The main benefit is the consolidation of learning and accelerated integration with business teams. “It’s where the germination of minds happens,” he said.

The innovation teams work on areas of emerging technology like the “internet of things,” virtual reality, gaming, artificial intelligence, robotics, blockchain, image processing, analytics, neurobusiness, cybersecurity and authentication.

Beyond leading the digital transformation of learning, Padhi’s talent development team is making advances in leadership development. They trained more than 800 employees at five locations through Ascent, the company’s flagship program for first-time managers and have plans to scale the program up to reach 10,000 first-time managers per year. Across all leadership development programs Padhi’s team has developed 16,650 leaders so far in 2017 alone.

The firm’s development efforts also extend beyond developing TCS talent to broader social and economic issues.

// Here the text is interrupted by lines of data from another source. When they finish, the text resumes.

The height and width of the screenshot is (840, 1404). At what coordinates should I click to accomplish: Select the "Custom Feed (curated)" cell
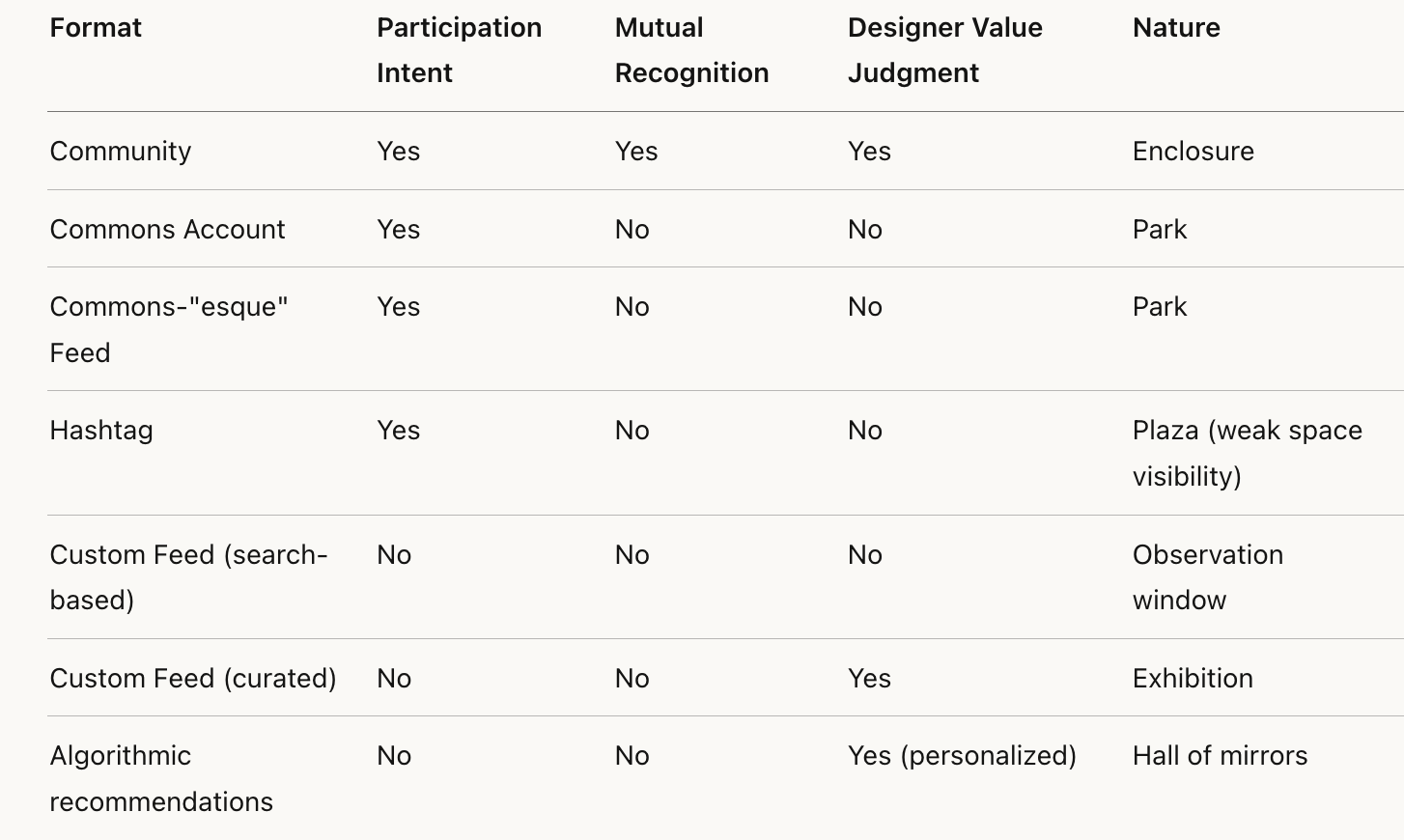click(x=193, y=679)
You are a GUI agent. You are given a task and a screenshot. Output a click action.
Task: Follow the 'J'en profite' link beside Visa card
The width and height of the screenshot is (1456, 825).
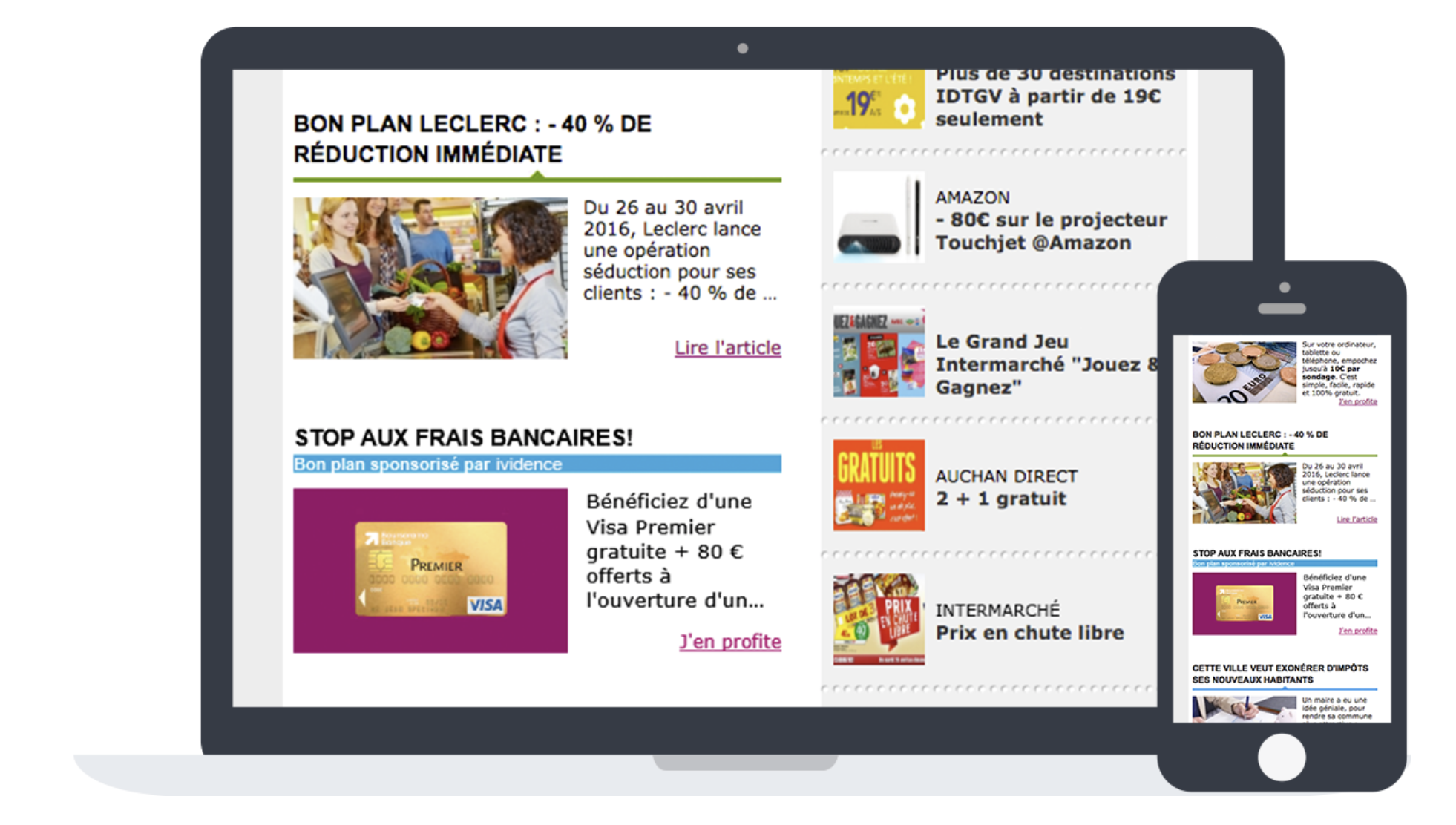pos(730,641)
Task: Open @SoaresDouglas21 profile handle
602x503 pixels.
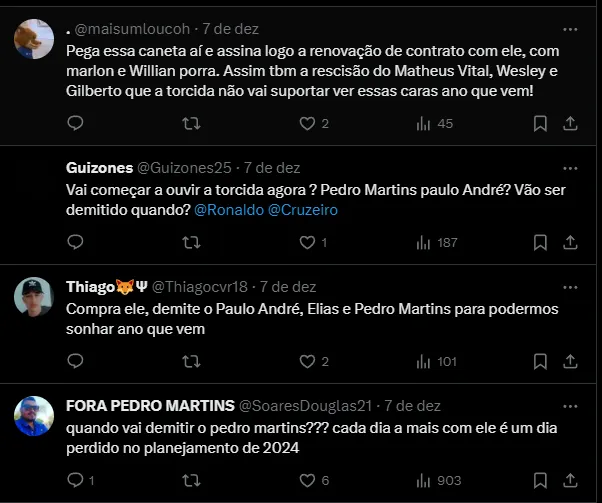Action: (303, 405)
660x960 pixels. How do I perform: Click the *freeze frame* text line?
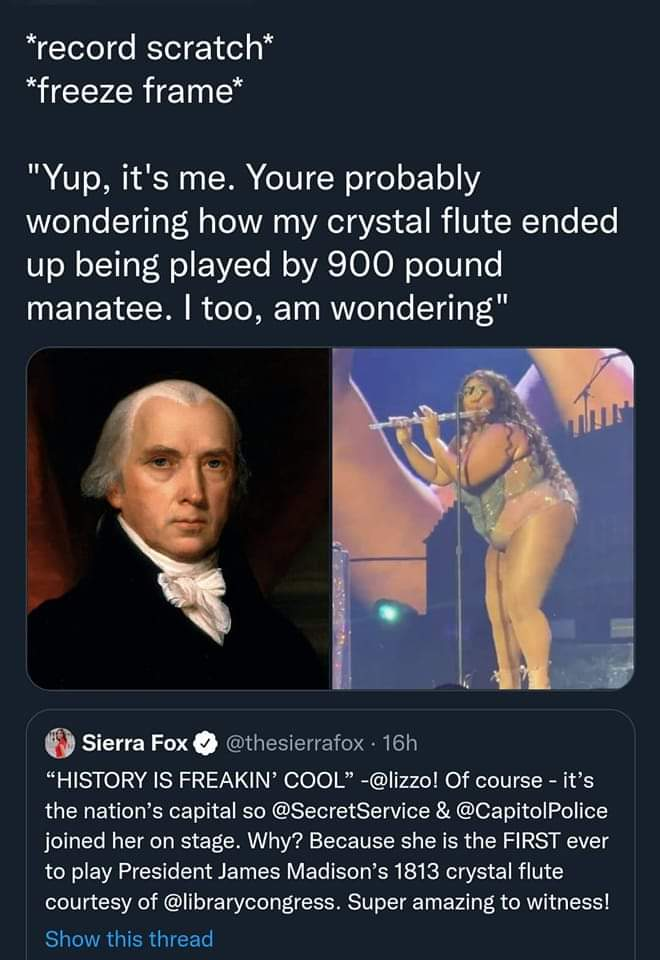point(134,92)
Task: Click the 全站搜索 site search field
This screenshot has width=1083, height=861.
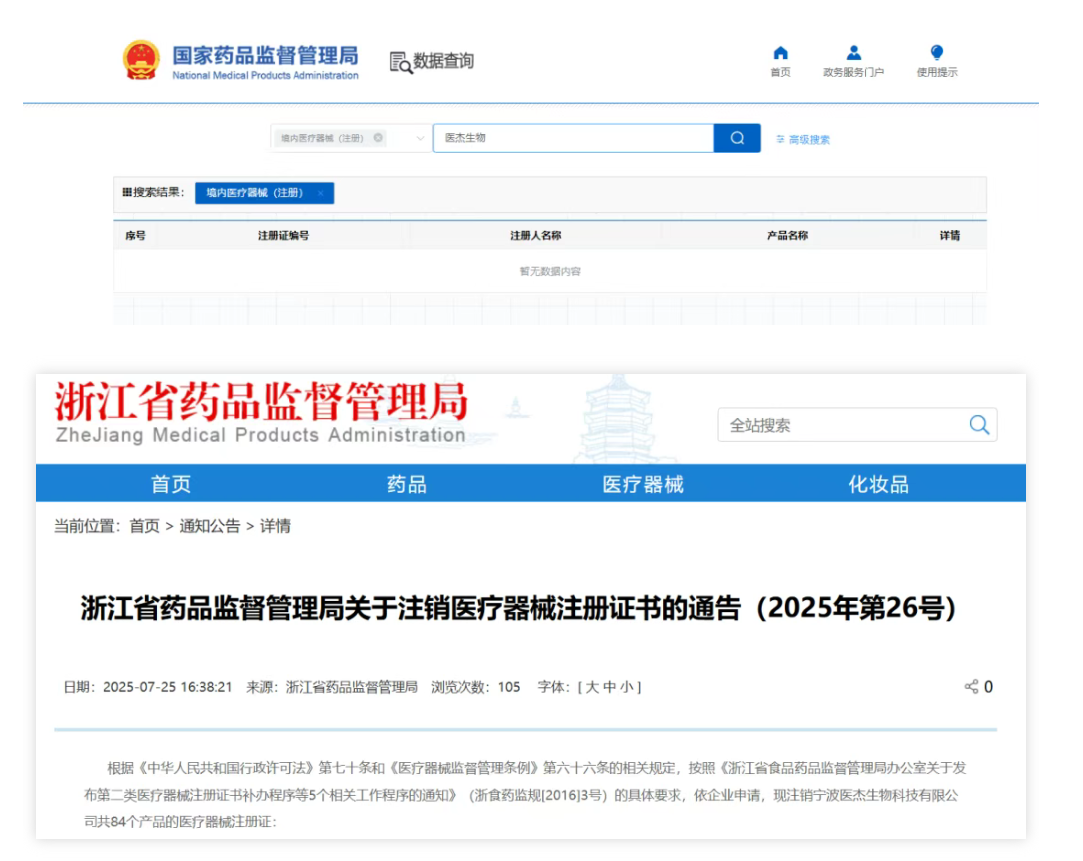Action: (x=840, y=425)
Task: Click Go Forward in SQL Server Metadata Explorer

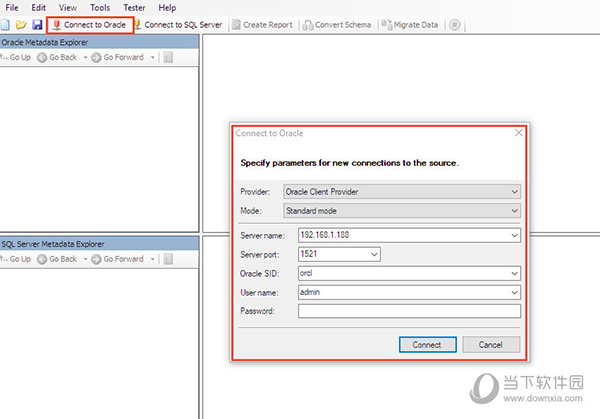Action: click(116, 259)
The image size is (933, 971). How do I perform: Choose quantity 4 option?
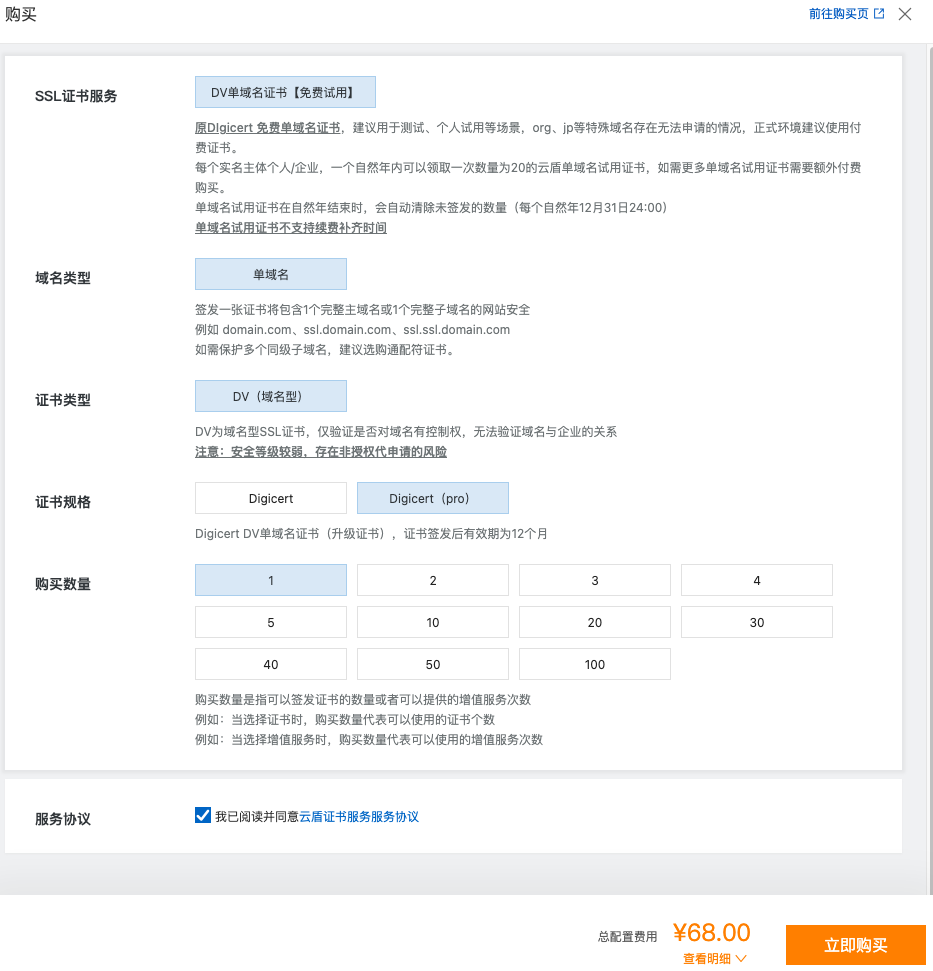coord(757,580)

TCS launched an online platform to connect STEM professionals to community volunteer opportunities and partnered with academia to bridge the gap between school and work through faculty development programs and collaborating on custom master’s degree programs.

Despite their achievements so far, Padhi said his talent development team still has a ways to go to deliver a superior learner experience. Currently, many learning programs are pushed out to employees but they are building systems to develop a culture of learning that pulls people in rather than waits for them to be invited. When that happens it will be a day to celebrate, Padhi said.

Stepping back, Padhi said CLOs should see themselves as an integral part of their organization’s overall workforce planning and talent management. Learning programs should be developed to fuel career growth. After all, organizations succeed if their employees have the kind of learning that leads to their own individual growth.

“A learning organization is a growing organization,” Padhi said. “It is that simple.”